Very nice change up for chickpeas. The only difference in the way I made this was I used balsamic vinegar (di Modena) in place of the red wine.
Very good. I used regular olives because that’s what I had on hand but that was the only change. It was nice to have something different than plain old regular pasta salad.
This was great!
This was bitter and there is way to much parmesan cheese. i do not reccomend this recipe.
This was ok. It was different than the usual pasta salad, but nothing to die for.
Instead of using oil and vinegar, I used Girard’s Light Champagne vinaigrette bottled dressing and added diced salami. This was well received at my garden club potluck.
Very good! I used sliced kalamata olives and added some goat cheese.
This was a nice pasta salad, followed recipe.
Yum! I added some zucchini and red pepper flakes, but otherwise followed the recipe. Nice flavor and I liked the variety of textures. Grape tomatoes would be a nice addition. Thanks!
This recipe was so disappointing. It was quite dry and flavorless aside from the saltiness of the olives. I made it for guests and hardly anyone touched it.
tasty and very easy to make. I realized i didn’t have red wine vinegar so I had to substitute balsamic instead but it was still delicious. Next time I make it I’ll be sure to try the red wine vinegar for sure. Its good both cold and warm. Thanks for the recipe 🙂
Vg. R and I both really like. Mike ate some too.
Followed the recipe for the most part but used a 19-oz. can of chickpeas and used a bit more of everything else to balance it out. DEE-LISH!!
this was great! the first time i made it, and i added some pico de guillo (i know the spelling is wrong). the second time i made it i added tuna, i substituted the pasta for orzo, added halved grape tomatos, diced yellow bell peppers, red bell, red onions, fresh basil and some crumbled feta… YUM! I am posting that rendition on here as tuna orzo salad, look for it.
I make a version of this with the additions of red kidney beans, one can, and grated or finely chopped zucchini & carrot. The vegetables keep it moist. Dressing is pretty much the same, I add a pinch of dry mustard, rosemary, basil to the oil & vinegar base.
This salad rocks!!! I added a rib of celery, diced, and a small jar of pimientos for added color and crunch. It was absolutely delicious! I added the parmesan just before serving and had no problem with dryness. Loved it and will definitely make again!
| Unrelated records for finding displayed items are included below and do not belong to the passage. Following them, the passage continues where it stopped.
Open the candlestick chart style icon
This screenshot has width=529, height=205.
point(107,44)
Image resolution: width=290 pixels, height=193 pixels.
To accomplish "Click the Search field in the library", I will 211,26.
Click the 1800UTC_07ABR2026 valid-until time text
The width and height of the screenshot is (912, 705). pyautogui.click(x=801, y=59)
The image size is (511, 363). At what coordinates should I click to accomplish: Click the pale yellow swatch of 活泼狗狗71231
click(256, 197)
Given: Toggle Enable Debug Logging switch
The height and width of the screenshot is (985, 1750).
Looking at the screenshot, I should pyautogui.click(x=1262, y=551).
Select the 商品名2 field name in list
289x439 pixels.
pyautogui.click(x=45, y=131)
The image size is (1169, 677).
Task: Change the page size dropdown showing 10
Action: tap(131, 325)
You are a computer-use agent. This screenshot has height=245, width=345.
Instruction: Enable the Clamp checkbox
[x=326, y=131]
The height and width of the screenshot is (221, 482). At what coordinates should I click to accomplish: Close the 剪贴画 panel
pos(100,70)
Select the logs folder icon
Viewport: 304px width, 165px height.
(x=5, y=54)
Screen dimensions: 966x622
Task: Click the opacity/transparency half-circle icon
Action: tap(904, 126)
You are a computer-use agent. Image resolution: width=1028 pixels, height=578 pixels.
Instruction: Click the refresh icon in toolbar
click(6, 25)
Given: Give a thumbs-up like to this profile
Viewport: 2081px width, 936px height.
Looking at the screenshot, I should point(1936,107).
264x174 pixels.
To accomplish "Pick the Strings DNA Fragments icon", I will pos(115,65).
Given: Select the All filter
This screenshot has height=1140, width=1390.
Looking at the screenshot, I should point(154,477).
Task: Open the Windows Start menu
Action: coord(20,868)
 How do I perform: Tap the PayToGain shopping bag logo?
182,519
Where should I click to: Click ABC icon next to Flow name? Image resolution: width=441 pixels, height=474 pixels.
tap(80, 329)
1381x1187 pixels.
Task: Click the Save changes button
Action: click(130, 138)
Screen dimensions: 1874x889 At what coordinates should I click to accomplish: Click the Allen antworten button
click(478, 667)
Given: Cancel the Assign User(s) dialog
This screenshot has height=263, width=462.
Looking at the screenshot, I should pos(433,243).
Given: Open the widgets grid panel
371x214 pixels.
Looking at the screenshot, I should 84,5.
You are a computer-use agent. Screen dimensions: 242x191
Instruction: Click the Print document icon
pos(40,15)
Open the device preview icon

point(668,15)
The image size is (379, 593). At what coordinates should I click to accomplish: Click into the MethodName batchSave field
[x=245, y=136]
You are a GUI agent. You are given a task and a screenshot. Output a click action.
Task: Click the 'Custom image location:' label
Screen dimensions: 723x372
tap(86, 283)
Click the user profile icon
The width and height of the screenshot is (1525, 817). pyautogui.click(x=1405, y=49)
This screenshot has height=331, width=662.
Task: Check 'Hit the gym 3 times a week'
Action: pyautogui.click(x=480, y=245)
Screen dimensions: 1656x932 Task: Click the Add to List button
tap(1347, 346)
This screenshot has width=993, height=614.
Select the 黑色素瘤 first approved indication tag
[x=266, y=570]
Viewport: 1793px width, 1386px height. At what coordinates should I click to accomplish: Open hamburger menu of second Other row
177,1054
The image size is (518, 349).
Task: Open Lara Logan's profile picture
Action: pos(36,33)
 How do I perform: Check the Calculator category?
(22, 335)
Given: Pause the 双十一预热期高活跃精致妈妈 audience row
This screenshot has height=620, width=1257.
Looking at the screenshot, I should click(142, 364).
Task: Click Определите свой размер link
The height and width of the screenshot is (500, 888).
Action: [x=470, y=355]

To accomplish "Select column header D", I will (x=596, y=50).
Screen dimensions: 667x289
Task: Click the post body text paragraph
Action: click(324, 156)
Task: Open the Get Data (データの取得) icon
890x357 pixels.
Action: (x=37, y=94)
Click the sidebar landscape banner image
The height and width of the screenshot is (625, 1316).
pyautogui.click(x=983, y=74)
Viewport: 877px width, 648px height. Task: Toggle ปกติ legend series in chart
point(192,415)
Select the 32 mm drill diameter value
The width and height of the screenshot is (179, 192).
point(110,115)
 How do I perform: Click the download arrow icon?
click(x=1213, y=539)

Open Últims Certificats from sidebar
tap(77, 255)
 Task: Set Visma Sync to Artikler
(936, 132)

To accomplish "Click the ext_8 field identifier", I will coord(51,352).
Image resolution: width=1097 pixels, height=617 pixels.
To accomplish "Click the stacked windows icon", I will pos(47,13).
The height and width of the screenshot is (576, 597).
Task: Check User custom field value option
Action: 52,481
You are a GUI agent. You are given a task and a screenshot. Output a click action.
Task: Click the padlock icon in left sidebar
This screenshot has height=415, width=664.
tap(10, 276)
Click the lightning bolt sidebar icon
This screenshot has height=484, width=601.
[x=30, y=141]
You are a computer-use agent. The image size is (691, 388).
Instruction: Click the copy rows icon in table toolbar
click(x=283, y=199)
Great recipe! I added a can of italian style stewed tomatoes and it was very good….mmm… :o)
A simple, delicious salad–not just starch, but protein from the chickpeas. I used a bit of garlic salt, but otherwise made it exactly as noted. Brought it to a potluck luncheon where there were vegetarian guests. It was a hit.
I had planned to add cherry tomatoes to this salad but forgot to pick some up when grocery shopping. The tomatoes would have improved the appearance and may have helped moisten this up some. I kept adding olive oil, and finally some more red wine vinegar, but still this salad was very dry. Tastewise it was good, and I always like recipes where I’m able to use herbs from my garden.